Here you can define image filters to let you select objects from a subset of your experiment when training the classifier.

This is OPTIONAL, you may leave "filters = ".

FORMAT:

filter_SQL_XXX = MySQL select statement that returns image keys you wish to filter out. This will be associated with the filter name “XXX” from above.

EXAMPLE FILTERS:

filters = EMPTY, CDKs,

filter_SQL_EMPTY = SELECT TableNumber, ImageNumber FROM CPA_per_image, Well_ID_Table WHERE CPA_per_image.well=Well_ID_Table.well AND Well_ID_Table.Gene=“EMPTY”

filter_SQL_CDKs = SELECT TableNumber, ImageNumber FROM CPA_per_image, Well_ID_Table WHERE CPA_per_image.well=Well_ID_Table.well AND Well_ID_Table.Gene REGEXP ‘CDK.*’

==== Meta data ====

What are your objects called?

FORMAT:

object_name = singular object name, plural object name,

object_name = cell, cells,

What size plates were used? 384 or 96? This is for use in the PlateViewer

plate_type =

==== Excluded Columns ====

OPTIONAL

Classifier uses columns in your per_object table to find rules. It will

automatically ignore ID columns defined in table_id, image_id, and object_id

as well as any columns that contain non-numeric data.

Here you may list other columns in your per_object table that you wish the

classifier to ignore when finding rules.

You may also use regular expressions here to match more general column names.
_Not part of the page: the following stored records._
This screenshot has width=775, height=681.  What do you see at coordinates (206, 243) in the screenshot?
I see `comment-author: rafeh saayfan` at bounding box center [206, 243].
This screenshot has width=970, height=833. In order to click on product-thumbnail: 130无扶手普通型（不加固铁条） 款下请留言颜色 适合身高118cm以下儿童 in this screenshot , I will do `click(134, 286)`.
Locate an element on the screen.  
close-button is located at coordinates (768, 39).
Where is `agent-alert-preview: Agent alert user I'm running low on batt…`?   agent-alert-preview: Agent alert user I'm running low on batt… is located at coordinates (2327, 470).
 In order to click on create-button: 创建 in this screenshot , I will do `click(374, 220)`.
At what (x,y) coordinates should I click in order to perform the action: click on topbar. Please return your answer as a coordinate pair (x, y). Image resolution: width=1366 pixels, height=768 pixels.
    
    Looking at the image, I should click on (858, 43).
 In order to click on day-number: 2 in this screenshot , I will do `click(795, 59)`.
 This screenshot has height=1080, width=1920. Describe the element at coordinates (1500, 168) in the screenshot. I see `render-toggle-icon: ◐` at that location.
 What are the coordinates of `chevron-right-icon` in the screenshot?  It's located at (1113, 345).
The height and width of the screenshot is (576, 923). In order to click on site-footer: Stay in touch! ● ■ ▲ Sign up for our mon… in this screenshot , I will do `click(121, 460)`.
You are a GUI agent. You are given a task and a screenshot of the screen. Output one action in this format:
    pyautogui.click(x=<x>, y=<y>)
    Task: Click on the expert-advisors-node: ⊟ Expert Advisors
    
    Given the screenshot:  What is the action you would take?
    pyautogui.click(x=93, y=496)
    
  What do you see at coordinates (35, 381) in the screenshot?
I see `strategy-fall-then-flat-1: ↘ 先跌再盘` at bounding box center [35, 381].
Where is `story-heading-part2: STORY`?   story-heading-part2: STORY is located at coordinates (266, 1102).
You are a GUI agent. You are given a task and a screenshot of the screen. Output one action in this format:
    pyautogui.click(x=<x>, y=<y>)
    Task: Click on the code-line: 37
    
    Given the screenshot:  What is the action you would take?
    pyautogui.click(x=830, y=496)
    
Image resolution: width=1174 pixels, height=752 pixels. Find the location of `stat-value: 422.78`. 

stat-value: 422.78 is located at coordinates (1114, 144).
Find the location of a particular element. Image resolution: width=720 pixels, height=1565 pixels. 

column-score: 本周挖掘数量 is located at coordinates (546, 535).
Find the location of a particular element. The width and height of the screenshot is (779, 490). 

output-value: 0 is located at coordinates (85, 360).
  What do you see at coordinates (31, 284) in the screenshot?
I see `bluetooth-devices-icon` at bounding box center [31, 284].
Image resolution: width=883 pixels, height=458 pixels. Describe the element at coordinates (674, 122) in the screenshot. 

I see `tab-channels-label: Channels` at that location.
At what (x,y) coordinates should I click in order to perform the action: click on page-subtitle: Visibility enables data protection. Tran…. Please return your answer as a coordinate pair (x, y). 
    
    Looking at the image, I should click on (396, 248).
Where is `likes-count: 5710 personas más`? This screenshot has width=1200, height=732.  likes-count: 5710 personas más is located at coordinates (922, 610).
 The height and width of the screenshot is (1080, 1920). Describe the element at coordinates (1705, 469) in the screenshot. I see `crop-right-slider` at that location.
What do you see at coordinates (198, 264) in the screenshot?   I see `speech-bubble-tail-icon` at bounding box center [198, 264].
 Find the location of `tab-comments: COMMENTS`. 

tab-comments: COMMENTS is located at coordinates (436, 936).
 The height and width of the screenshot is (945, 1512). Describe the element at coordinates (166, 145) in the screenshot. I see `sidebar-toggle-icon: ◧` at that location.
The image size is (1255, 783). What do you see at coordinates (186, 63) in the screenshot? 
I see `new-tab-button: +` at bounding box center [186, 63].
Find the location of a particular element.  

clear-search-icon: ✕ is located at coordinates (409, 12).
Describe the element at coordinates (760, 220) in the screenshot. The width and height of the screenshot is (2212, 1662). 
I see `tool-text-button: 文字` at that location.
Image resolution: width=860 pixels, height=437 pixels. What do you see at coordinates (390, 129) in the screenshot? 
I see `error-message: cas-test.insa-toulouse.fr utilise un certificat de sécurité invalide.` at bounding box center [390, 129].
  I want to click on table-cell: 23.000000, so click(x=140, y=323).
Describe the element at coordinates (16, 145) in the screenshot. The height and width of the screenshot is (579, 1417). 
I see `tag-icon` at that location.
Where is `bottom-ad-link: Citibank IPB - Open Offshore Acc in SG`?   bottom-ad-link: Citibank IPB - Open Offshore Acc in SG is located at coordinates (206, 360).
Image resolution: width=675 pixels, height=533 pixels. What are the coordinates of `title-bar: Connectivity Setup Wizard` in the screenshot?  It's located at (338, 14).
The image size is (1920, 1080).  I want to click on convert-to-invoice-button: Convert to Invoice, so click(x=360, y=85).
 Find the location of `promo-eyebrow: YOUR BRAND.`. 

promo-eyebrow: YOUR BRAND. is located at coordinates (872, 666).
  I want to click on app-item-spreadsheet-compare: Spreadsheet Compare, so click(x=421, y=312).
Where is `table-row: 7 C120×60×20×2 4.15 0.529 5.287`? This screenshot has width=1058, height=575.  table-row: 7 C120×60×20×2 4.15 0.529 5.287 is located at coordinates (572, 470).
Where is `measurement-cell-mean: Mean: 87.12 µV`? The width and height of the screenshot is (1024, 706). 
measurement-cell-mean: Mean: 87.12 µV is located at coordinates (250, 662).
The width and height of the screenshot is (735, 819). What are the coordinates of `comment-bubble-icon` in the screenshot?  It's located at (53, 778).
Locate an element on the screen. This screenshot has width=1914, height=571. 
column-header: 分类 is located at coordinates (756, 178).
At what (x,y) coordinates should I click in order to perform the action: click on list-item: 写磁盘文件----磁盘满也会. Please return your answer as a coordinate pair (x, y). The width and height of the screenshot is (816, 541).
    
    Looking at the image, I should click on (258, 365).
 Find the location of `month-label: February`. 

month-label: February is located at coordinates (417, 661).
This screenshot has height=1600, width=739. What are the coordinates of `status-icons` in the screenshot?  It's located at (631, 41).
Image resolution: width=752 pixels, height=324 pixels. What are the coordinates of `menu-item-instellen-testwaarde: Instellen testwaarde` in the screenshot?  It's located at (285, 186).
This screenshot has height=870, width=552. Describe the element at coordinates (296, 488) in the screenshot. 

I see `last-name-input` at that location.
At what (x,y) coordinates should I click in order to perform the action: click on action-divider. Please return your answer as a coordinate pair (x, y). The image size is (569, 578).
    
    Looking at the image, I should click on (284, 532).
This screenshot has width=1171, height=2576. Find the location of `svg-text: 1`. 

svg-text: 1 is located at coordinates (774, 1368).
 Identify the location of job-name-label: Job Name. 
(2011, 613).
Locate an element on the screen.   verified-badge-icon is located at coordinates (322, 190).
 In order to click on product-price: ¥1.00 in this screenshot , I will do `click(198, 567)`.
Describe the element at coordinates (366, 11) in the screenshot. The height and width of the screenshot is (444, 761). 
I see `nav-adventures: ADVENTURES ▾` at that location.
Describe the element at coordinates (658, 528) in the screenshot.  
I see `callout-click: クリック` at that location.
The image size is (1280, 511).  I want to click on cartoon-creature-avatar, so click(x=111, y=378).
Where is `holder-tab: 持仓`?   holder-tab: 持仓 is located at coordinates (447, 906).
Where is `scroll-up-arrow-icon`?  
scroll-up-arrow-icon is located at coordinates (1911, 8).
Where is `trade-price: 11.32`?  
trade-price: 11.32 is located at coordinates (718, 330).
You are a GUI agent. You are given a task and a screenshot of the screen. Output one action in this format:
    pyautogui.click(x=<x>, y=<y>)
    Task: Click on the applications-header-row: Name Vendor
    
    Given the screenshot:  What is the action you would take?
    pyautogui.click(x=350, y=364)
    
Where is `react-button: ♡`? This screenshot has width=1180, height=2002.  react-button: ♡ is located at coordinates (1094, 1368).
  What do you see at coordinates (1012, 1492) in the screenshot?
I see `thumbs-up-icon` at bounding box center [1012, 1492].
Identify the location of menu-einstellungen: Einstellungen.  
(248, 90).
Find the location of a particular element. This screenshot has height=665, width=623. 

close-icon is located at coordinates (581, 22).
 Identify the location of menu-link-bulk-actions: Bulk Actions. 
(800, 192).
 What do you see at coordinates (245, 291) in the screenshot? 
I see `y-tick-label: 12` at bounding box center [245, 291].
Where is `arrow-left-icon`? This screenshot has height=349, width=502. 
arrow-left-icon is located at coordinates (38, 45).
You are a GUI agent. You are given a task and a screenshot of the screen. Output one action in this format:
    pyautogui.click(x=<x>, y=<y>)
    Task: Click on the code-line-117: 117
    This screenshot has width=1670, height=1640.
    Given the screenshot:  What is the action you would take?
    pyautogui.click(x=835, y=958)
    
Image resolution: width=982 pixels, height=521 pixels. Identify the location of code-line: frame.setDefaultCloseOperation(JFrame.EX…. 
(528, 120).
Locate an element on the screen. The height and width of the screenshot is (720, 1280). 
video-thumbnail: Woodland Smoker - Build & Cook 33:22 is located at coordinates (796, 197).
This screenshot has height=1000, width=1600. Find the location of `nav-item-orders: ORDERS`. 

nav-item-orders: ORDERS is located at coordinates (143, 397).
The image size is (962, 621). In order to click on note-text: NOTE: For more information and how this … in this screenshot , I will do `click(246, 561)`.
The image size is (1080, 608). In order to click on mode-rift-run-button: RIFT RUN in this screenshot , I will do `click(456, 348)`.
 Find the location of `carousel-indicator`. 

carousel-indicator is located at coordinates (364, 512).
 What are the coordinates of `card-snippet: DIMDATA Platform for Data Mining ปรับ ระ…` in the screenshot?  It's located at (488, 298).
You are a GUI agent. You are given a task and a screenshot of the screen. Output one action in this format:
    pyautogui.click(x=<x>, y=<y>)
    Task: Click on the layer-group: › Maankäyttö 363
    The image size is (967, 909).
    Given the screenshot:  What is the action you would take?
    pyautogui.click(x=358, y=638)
Example: classifier_ignore_columns = WellID, Meta_., ._Position

This will ignore any column named “WellID”, any columns that start with

“Meta_”, and any columns that end in “_Position”.

A more restrictive example:

classifier_ignore_columns = ImageNumber, ObjectNumber, .Parent., .Children., .Location_Center.,.Metadata.

classifier_ignore_columns = table_number_key_column, image_number_key_column, object_number_key_column

==== Other ====

Specify the approximate diameter of your objects in pixels here.

image_tile_size = 50

======== Auto Load Training Set ========

OPTIONAL

You may enter the full path to a training set that you would like Classifier

to automatically load when started.

training_set =

======== Area Based Scoring ========

OPTIONAL

You may specify a column in your per-object table which will be summed and

reported in place of object-counts when scoring. The typical use for this

is to report the areas of objects on a per-image or per-group basis.

area_scoring_column =

======== Output Per-Object Classes ========

OPTIONAL

Here you can specify a MySQL table in your Database where you would like

Classifier to write out class information for each object in the

object_table

class_table =

======== Check Tables ========

OPTIONAL

[yes/no] You can ask classifier to check your tables for anomalies such

as orphaned objects or missing column indices. Default is on.

This check is run when Classifier starts and may take up to a minute if

your object_table is extremely large.

check_tables = yes

Any idea which index is out of range? The images are all converted to grayscale, and since the image viewer is working I figure it’s not a problem with RGB-images.

ANNA

First of all, I’m so sorry to have gotten around to this so late. It appears that I didn’t get alerted to this message being posted. Do let me know if you were able to resolve your problem or have any other questions and I’ll be sure to get back to you as soon as possible.